El edificio se compone de cuatro plataformas horizontales desplazadas entre sí, creando terrazas de gran tamaño que parecen flotar sobre el canal. Esta estructura no fue un capricho estético, sino una solución funcional:

Visibilidad total: Permitía a los espectadores seguir las regatas sin obstáculos.

Control climático: Las propias plataformas generan sombras sobre las plantas inferiores, adaptándose de forma natural al intenso sol valenciano.

Integración: Con sus 25.000 metros cuadrados, logra ser imponente sin ser opresivo, gracias a una transparencia que conecta visualmente la ciudad con la dársena.
 
De base náutica a polo gastronómico y cultural
La historia del Veles e Vents ha pasado por diversas etapas. Tras el brillo de la America’s Cup y la etapa de la Fórmula 1, el edificio enfrentó el reto de la sostenibilidad y el uso cotidiano.

Hoy, el edificio vive una segunda juventud gracias a la gestión de Grupo El Alto y HEINEKEN España, quienes lo han transformado en un ecosistema vivo bajo el concepto de "Cultura Gastronómica":

Gastronomía de vanguardia: Alberga propuestas que van desde la alta cocina hasta la tradición arrocera, con la escuela de hostelería como motor de talento local.
Agitador cultural: Sus plantas son hoy escenario de conciertos, exposiciones de arte contemporáneo y foros tecnológicos, atrayendo a un público diverso que va mucho más allá del turista ocasional.
 
Un símbolo de la reconversión de La Marina
El vigésimo aniversario del Veles e Vents coincide con un momento dulce para La Marina de València. El edificio ha servido de ancla para la recuperación de los antiguos tinglados y la llegada de empresas tecnológicas (el llamado Distrito Digital).

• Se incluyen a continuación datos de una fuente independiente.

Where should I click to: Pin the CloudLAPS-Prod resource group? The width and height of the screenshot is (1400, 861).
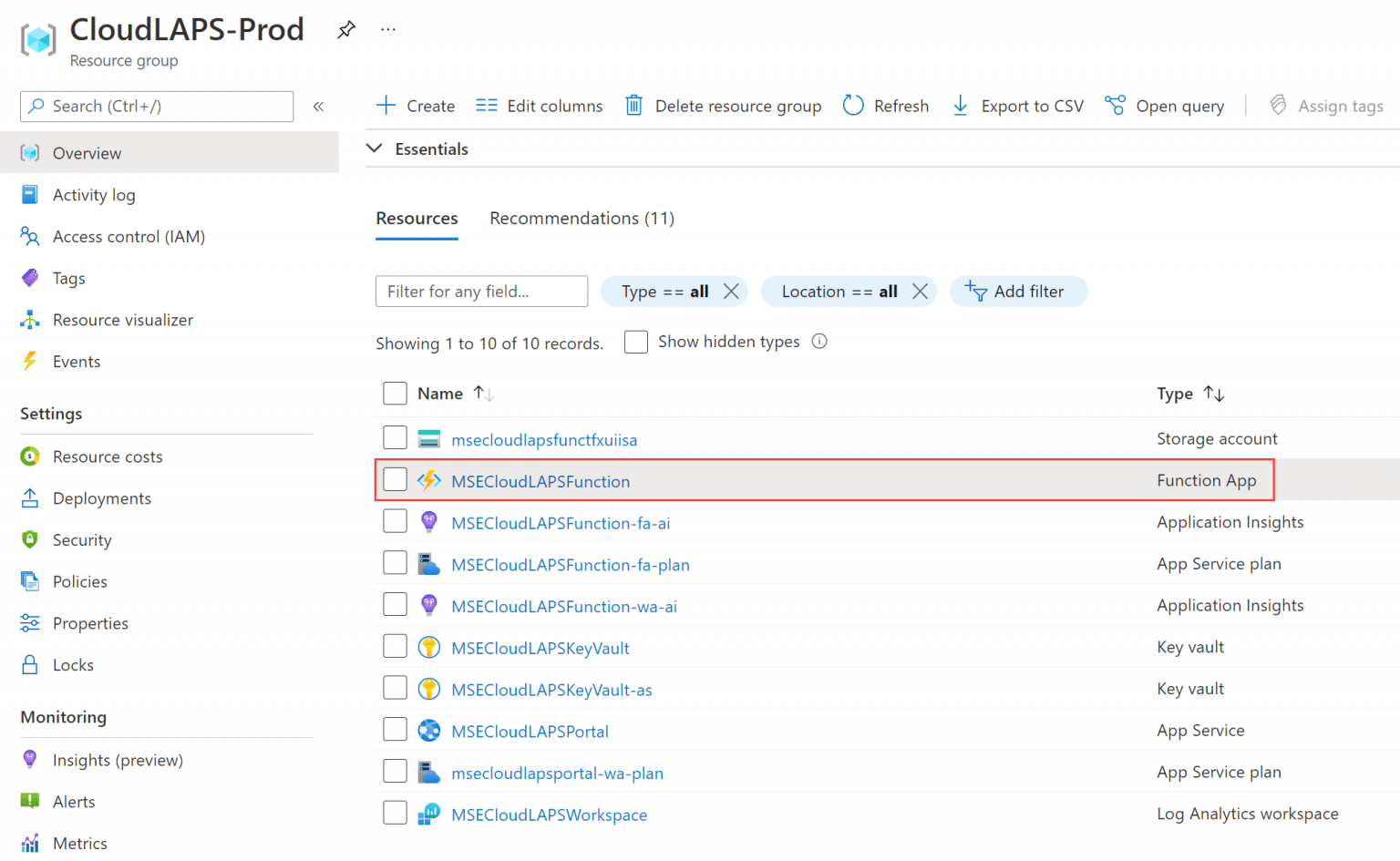tap(346, 29)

Lo que hace veinte años nació como una infraestructura efímera para un evento deportivo de élite, se ha convertido en el centro social del barrio del Cabanyal y un punto de encuentro imprescindible para los valencianos. El edificio ya no es solo "el de la Copa América"; es el lugar donde se celebran bodas, donde se cierran negocios y donde se contempla el mejor atardecer de la ciudad.

 
El futuro: sostenibilidad y mar
Mirando hacia las próximas décadas, el reto del Veles e Vents es seguir liderando la transición hacia un puerto más verde y abierto. Su estructura, diseñada para la apertura y la ventilación natural, es el lienzo perfecto para las nuevas políticas de sostenibilidad urbana.

A sus veinte años, el edificio sigue cumpliendo la promesa que le dio nombre, inspirado en los versos del poeta Ausiàs March: "Veles e vents han mos desigs complir" (Velas y vientos han de mis deseos cumplir). Valencia deseaba reencontrarse con su mar, y este edificio fue el barco que la llevó de vuelta a la orilla.